A trained monkey who doesn’t get the lethal injection – Gone Girl, based on the novel of the same name by Gillian Flynn is a David Fincher directed film, in which one of the central characters is in deep, way deep trouble – Nick Dunne, you’re probably the most hated man in America right now. While Fincher’s film and Flynn’s novel and script puts the spotlight on marriage gone wrong, the work of both artists depict quite interestingly, yet bitterly how all things are wrong at the same time. One can view the film as reality. The role that media plays in our society or how our societies are played by media; destruction of image of an individual and as millions look on, discuss in secrets the lives displayed on the frame of our televisions. It disgusts me sometimes when I think about it as much as it makes me aware of the status my society.
Without going deep in the plot and its infra-narrative to simply eschew spoiling it, my main goal is to pen few words here on how Fincher is focused as a true auteur.

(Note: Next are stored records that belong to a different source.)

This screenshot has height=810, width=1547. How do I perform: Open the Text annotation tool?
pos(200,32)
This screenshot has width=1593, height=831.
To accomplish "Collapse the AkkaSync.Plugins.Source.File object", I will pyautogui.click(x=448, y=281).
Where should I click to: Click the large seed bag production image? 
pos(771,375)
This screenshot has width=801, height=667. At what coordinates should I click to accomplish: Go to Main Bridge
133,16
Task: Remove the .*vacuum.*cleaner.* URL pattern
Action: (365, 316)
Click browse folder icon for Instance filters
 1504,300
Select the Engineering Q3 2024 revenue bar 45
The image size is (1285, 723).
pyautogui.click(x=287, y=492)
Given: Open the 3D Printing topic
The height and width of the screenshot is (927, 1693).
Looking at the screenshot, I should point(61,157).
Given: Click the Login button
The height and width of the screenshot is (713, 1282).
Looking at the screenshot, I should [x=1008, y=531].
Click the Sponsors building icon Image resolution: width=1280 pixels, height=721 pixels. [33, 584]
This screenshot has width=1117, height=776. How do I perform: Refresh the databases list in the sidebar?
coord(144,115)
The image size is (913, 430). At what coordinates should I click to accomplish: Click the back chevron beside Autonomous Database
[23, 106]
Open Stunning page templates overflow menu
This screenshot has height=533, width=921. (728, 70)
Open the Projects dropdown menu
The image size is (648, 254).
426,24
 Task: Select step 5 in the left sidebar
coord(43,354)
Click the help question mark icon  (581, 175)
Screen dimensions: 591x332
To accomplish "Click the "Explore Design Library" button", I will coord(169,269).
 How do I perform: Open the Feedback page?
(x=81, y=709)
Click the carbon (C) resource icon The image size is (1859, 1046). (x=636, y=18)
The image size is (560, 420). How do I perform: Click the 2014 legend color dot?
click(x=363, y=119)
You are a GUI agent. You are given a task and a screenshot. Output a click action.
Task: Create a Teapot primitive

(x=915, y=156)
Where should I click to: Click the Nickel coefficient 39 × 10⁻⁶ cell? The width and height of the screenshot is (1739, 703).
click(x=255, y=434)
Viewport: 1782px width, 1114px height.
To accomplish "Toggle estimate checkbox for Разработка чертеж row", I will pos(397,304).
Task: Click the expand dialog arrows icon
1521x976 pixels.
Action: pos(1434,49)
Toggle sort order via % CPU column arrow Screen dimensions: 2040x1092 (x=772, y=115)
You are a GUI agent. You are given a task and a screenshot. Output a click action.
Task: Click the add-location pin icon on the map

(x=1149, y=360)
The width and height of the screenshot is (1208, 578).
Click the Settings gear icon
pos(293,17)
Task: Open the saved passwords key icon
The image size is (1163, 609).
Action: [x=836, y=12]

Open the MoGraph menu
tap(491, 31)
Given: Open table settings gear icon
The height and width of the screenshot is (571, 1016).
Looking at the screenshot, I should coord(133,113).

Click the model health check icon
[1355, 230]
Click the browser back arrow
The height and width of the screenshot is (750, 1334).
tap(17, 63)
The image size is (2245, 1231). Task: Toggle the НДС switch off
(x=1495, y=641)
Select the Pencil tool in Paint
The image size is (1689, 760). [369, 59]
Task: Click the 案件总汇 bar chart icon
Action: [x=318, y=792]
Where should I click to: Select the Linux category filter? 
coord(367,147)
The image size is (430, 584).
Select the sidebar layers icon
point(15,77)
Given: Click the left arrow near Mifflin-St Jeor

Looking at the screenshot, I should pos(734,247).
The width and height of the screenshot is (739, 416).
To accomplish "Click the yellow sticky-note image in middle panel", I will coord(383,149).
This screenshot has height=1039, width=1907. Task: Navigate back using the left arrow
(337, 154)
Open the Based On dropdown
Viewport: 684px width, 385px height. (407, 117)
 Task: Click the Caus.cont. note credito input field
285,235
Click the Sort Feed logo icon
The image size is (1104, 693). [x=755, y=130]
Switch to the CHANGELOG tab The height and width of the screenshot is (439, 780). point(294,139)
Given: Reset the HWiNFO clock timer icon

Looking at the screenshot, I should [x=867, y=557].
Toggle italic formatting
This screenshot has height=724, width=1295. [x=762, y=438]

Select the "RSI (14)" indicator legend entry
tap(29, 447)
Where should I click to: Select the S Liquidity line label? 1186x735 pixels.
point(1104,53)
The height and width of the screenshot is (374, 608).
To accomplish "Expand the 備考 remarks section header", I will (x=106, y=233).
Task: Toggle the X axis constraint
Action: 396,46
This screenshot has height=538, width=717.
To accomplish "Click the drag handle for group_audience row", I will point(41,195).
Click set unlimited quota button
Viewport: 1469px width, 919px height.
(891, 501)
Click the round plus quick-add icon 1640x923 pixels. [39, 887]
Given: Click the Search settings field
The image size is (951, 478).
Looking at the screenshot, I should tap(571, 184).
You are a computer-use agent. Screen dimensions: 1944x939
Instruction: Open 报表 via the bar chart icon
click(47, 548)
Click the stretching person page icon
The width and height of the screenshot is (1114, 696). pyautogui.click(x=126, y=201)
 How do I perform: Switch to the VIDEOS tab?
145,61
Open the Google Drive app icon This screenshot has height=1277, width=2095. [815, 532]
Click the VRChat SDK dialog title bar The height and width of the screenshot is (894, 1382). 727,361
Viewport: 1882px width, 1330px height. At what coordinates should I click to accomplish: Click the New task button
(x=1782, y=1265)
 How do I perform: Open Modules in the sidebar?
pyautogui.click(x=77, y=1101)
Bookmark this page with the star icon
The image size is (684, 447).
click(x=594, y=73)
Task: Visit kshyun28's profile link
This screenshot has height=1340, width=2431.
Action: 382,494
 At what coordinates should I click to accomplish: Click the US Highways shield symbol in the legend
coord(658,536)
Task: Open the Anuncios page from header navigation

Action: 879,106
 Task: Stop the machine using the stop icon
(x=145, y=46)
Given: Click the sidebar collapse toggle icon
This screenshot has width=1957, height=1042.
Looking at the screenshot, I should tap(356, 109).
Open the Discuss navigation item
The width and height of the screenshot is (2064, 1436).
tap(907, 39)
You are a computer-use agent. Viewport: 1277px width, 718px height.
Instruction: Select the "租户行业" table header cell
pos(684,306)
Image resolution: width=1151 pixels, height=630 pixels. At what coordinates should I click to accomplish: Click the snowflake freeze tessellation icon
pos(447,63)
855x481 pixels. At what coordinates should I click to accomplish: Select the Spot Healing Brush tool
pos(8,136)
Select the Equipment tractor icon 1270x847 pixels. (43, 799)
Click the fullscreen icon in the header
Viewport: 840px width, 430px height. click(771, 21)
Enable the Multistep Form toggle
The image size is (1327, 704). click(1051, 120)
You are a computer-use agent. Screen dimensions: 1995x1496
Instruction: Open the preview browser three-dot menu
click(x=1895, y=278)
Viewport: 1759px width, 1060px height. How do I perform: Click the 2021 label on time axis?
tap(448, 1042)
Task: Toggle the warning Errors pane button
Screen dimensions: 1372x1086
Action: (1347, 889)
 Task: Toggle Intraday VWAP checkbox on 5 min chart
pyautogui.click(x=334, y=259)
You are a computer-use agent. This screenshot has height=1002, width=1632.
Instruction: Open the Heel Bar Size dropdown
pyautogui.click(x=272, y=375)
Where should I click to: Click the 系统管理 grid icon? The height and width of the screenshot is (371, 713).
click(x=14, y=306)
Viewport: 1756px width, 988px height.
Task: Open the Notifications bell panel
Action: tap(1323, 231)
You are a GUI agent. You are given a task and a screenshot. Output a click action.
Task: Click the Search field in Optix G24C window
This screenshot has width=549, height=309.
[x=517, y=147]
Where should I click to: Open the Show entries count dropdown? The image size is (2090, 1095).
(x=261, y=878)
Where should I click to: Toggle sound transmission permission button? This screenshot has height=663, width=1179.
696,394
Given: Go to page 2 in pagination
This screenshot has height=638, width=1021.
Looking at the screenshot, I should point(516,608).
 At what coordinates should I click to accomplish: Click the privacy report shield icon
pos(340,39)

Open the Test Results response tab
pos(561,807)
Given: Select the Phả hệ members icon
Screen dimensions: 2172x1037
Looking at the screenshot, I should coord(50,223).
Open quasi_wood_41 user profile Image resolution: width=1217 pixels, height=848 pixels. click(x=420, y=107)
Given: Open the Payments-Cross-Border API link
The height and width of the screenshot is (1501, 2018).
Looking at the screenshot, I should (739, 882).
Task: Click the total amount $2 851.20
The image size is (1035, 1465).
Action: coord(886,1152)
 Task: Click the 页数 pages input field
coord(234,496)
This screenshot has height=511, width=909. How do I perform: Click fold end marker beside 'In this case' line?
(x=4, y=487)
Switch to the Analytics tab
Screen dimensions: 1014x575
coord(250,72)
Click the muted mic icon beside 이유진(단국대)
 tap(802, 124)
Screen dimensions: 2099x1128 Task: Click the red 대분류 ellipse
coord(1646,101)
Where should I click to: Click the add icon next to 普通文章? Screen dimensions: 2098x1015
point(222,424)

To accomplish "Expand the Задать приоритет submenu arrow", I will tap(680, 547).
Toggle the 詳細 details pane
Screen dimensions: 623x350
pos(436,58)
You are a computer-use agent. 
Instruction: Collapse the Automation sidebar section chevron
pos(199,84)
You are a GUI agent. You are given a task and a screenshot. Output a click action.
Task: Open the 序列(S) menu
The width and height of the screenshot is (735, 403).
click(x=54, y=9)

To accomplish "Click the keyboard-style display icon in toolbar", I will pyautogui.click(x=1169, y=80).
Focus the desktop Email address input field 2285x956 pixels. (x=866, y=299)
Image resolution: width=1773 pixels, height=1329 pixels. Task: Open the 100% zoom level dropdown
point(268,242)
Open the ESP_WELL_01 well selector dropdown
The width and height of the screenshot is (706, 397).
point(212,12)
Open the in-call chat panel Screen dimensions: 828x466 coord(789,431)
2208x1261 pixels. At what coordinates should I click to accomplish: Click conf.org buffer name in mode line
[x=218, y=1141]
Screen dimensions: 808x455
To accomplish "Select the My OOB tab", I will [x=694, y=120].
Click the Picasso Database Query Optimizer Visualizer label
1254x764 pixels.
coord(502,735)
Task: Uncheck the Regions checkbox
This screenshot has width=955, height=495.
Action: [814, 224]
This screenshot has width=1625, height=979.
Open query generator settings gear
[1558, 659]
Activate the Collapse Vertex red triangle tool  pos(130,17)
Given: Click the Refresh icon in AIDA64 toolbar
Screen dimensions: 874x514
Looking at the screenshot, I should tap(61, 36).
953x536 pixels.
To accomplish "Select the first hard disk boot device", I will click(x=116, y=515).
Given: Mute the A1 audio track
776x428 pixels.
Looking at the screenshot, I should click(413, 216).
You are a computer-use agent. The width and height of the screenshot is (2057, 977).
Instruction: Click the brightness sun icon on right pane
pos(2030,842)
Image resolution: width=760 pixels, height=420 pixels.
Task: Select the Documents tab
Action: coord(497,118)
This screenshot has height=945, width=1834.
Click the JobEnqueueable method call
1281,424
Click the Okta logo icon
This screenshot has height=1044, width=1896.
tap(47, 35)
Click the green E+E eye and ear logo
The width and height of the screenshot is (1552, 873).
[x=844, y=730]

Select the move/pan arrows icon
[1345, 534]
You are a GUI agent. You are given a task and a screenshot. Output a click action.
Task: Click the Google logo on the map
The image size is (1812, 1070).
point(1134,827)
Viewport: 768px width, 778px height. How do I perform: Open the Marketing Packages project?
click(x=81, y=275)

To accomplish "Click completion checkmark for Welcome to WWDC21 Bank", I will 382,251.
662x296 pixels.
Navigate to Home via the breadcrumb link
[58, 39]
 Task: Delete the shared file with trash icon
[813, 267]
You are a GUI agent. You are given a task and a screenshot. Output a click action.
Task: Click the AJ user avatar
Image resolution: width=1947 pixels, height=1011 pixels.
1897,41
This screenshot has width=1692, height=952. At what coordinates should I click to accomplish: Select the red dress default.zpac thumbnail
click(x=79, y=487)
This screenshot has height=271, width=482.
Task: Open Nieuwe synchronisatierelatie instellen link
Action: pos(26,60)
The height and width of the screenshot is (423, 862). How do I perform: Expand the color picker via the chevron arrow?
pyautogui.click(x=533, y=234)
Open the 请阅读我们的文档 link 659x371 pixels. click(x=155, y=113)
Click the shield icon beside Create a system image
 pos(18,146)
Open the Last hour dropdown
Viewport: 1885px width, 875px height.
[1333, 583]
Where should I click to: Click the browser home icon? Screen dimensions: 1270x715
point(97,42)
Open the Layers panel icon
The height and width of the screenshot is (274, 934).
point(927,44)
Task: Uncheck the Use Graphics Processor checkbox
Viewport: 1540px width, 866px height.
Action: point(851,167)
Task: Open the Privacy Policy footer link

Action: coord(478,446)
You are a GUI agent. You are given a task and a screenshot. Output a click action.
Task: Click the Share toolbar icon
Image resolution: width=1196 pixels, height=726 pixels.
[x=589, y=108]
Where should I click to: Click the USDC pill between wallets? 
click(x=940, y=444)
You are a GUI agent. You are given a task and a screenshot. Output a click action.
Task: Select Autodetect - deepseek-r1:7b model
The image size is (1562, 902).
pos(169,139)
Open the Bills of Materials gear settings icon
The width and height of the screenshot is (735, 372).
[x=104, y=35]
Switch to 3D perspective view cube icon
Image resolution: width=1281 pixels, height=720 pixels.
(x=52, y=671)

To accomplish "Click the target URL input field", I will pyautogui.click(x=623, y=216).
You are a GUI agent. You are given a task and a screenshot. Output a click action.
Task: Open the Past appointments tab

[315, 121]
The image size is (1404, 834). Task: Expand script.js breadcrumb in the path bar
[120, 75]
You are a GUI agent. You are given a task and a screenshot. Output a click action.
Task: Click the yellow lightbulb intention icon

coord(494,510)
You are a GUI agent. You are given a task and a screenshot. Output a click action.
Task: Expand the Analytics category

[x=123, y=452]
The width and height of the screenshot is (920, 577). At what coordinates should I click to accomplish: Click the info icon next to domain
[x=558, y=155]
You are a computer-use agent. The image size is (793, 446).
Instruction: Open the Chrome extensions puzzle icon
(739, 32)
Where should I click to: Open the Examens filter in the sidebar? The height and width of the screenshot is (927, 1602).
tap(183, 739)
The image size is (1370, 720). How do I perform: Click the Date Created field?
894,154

Nick Dunne’s wife, Amy Dunne, famous as “The Amazing Amy” in the film among friends, family and some fans is intelligent, yet, deep inside she’s strife individual. Taking the advantages of the mastery of Flynn’s plot, and ardently the gravity and atmosphere of her screenplay, Fincher has painted a modern day classic that I, to be honest, don’t possess in my mind the words to define the amounts of reverence and admiration I have for Fincher’s art. I think it’s safe to say that we have a modern day Psycho – Alfred Hitchcock’s all time masterpiece thrilled as much as haunted the audiences when it released in 1960. Fincher’s Gone Girl, despite the seen-it-all; done-it-all and wrote-it-all films out there, has shocked his admirers and audiences intelligently, for every individual in the dark auditorium with faces bathed in the pale light of the screen tilted back and gasped as their hands rested over their gaping mouths.
To achieve such response, such shock and thrill as a director and writer, one must truly be focused. Films are fragile as much as screenplay writing is an arduous task. Though, this doesn’t mean that film-making is easy. What Fincher has achieved is quite essential, noteworthy; he’s pulled the old plug and has inserted an idea with style visually for us to be cherished, but not just seen. I can’t forget the chattering of the audience as they all remained seated and the credits began rolling up with Atticus Ross and Trent Reznor’s hauntingly composed score. As artists, aspiring writers, directors, actors and composers, we must take the onus on the shoulders of ours and focus on the disciplined steps of Fincher’s actors on the screen. Not only in Gone Girl, we can go back in time a bit and look closely at Fincher’s earlier films. There’s this unique set of rules, discipline that his actors possess and follow after Fincher.
Conclusion of a film is crucial as its opening shot. So, one, when directing and writing a film, must comprehend the essentiality and the important difference between the two parts. Looking at Gone Girl, we have a way of understanding the film-maker’s unique and simple vision. And, as we move on with the characters, we begin to observe, if truly seen closely at the picture, the perfect art-work of both the writer and director. If not, let’s say, seen closely at the mentioned parts of a film and not comprehend the style of the film-maker, we don’t begin to observe the importance distinctly. Then, just based on the surface of the art, one may say conclusion, that resolution, is unsatisfactory. And therefore, such notion I find utterly unjust.
Fincher’s film ends with a conclusion that its impact is as powerful as the “Psycho” shower scene that had the audiences shocked in the 60s. And, Fincher has left his audience in such status, which means this truly is a true masterpiece. In the middle, as if he has us all taken to a river in promise of water, yet there’s no river; he has us abandoned. But, that’s the style of a great film-maker, who has the audacity to challenge his admirers and his audiences. Therefore, such act by a great film-maker like Fincher makes Fincher one of the greatest film-makers in the world.